WORK TASK: Reproduce verbatim the portion of the passage on feeding and treating a fish that begins at the words "Blood worms try" and ends after the words "probobly doing it.".

PASSAGE:
────
Blood worms try to feed and if he is not eating them then try to soak them in the fresh squeeze garlic juice. You can use garlic press and just put the blood worm in that garlic press it also good for the immune system and people saying it will stimulate his appetite. And even if he is eating them you can still try to soak them in the garlic.
Flakes, when you give them make sure you really crushed them up to the very little, tiny pieces . I know you probobly doing it.

Medications : Make dose of the salt 2 tsp/gall and next change increase to 3 tsp/gall try for another 3 -4 dose if he is not better then i think you need medications.
Is he really lethargic?
I would recommend to use Triple sulfa if you don't have allergy to sulfa or Maracyn plus, or combination both Maracyn and Maracyn II (one is for gram positive bacteria and one for gram negative)
────
Collected data:

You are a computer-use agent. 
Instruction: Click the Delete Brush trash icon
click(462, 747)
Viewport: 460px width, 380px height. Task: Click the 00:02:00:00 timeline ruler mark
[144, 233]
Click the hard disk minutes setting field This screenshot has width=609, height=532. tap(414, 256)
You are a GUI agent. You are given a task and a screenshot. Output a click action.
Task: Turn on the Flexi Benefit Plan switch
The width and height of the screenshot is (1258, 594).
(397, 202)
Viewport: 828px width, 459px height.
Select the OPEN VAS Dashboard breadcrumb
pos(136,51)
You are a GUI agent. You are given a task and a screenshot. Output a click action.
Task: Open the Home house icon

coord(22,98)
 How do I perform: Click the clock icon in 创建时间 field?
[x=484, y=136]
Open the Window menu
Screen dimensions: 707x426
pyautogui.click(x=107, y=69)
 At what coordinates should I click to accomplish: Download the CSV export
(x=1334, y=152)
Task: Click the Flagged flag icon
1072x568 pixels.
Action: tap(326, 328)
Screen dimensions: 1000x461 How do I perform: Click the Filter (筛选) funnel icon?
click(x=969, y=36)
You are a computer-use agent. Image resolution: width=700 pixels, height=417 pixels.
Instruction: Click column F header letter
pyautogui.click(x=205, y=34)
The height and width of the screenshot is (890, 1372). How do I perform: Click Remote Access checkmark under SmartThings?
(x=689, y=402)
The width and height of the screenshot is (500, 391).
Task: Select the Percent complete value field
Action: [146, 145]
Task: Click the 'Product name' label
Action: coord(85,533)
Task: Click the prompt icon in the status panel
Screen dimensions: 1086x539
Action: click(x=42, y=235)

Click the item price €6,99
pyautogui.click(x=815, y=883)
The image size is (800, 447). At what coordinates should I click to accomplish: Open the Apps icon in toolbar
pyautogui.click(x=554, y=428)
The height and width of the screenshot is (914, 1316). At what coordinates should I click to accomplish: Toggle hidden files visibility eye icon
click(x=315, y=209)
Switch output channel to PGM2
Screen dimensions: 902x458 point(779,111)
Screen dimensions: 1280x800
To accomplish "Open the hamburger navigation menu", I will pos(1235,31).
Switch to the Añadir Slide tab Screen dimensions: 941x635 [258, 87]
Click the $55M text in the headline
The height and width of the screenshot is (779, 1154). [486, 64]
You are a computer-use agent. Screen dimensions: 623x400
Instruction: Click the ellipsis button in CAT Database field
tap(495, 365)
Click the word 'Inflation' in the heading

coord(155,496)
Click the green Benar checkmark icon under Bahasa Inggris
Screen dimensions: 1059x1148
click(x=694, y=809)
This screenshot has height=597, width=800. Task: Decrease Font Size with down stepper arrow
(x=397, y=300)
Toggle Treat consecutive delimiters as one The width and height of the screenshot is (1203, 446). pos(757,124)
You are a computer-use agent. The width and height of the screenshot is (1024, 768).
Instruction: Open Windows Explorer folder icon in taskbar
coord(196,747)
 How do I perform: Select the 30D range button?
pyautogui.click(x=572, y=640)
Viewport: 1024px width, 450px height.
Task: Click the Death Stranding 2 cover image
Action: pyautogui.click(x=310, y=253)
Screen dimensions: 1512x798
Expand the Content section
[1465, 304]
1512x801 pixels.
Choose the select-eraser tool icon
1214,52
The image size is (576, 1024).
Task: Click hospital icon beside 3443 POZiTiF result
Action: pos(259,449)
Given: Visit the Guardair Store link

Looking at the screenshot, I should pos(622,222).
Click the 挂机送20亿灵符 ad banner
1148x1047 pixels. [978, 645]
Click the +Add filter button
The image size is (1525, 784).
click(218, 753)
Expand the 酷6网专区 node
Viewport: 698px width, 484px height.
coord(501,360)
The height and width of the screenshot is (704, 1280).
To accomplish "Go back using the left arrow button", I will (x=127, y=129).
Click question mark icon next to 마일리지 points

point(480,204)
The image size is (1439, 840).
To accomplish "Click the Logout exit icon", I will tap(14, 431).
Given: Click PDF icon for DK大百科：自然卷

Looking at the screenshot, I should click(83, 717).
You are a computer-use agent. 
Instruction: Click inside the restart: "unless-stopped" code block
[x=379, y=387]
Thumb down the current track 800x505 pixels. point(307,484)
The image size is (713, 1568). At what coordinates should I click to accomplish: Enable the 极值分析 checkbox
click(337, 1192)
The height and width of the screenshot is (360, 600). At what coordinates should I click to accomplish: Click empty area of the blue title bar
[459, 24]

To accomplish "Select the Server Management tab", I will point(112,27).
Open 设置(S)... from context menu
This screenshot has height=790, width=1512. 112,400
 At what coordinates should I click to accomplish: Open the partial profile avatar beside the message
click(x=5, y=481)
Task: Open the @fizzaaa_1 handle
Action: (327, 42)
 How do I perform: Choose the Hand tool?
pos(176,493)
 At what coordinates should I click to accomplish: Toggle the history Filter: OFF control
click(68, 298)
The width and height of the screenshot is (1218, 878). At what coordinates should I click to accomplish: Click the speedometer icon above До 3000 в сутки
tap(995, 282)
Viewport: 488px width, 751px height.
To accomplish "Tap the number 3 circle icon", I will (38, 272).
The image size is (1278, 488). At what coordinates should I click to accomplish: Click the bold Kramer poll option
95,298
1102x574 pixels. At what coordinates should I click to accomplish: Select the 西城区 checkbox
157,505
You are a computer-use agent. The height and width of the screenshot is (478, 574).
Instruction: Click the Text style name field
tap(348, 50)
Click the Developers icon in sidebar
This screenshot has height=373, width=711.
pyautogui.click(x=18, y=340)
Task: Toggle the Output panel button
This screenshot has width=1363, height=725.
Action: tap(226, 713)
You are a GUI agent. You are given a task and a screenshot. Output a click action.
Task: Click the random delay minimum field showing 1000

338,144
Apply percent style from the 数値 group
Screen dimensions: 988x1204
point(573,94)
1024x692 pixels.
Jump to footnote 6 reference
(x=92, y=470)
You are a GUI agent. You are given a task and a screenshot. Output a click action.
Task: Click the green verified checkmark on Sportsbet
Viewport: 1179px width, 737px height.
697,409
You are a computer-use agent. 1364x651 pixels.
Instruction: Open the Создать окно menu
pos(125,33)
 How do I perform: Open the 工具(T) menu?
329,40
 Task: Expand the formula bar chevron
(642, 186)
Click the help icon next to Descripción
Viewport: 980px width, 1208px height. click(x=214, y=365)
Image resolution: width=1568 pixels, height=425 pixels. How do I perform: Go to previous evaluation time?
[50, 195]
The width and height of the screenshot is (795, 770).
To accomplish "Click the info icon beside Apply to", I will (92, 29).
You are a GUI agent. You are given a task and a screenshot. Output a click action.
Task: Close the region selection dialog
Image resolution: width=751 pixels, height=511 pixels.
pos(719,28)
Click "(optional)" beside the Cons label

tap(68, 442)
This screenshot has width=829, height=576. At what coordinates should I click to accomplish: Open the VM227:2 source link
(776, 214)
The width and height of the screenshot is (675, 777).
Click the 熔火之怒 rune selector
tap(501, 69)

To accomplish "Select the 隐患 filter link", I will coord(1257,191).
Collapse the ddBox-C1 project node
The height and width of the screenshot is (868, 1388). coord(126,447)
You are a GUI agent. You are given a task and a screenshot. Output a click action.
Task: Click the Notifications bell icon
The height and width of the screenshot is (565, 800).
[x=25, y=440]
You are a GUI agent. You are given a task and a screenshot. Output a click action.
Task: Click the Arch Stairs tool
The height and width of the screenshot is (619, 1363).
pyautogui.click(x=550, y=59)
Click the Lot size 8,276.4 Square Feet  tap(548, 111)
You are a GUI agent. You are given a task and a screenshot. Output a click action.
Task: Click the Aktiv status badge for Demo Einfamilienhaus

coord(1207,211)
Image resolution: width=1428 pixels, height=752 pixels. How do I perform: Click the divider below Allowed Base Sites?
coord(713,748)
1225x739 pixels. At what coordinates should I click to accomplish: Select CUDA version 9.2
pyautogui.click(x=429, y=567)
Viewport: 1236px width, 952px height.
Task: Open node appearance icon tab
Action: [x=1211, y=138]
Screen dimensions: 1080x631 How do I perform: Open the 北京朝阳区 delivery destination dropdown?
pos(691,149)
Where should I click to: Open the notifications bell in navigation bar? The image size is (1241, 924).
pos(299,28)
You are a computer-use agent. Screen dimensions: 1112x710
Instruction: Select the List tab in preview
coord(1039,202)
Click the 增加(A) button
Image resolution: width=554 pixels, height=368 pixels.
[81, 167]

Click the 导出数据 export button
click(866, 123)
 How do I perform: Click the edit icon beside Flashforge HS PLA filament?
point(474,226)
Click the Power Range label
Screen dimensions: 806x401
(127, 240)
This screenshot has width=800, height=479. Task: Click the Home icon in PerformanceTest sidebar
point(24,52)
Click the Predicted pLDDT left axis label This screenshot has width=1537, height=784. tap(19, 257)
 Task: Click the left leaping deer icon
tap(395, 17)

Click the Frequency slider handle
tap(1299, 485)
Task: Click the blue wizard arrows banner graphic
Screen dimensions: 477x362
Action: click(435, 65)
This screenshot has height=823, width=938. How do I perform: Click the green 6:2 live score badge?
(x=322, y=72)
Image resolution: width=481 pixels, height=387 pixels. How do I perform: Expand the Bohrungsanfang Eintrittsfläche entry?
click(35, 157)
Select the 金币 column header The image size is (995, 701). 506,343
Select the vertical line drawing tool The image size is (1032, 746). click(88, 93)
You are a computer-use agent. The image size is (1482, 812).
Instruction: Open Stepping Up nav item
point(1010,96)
────
TASK RESPONSE:
Blood worms try to feed and if he is not eating them then try to soak them in the fresh squeeze garlic juice. You can use garlic press and just put the blood worm in that garlic press it also good for the immune system and people saying it will stimulate his appetite. And even if he is eating them you can still try to soak them in the garlic.
Flakes, when you give them make sure you really crushed them up to the very little, tiny pieces . I know you probobly doing it.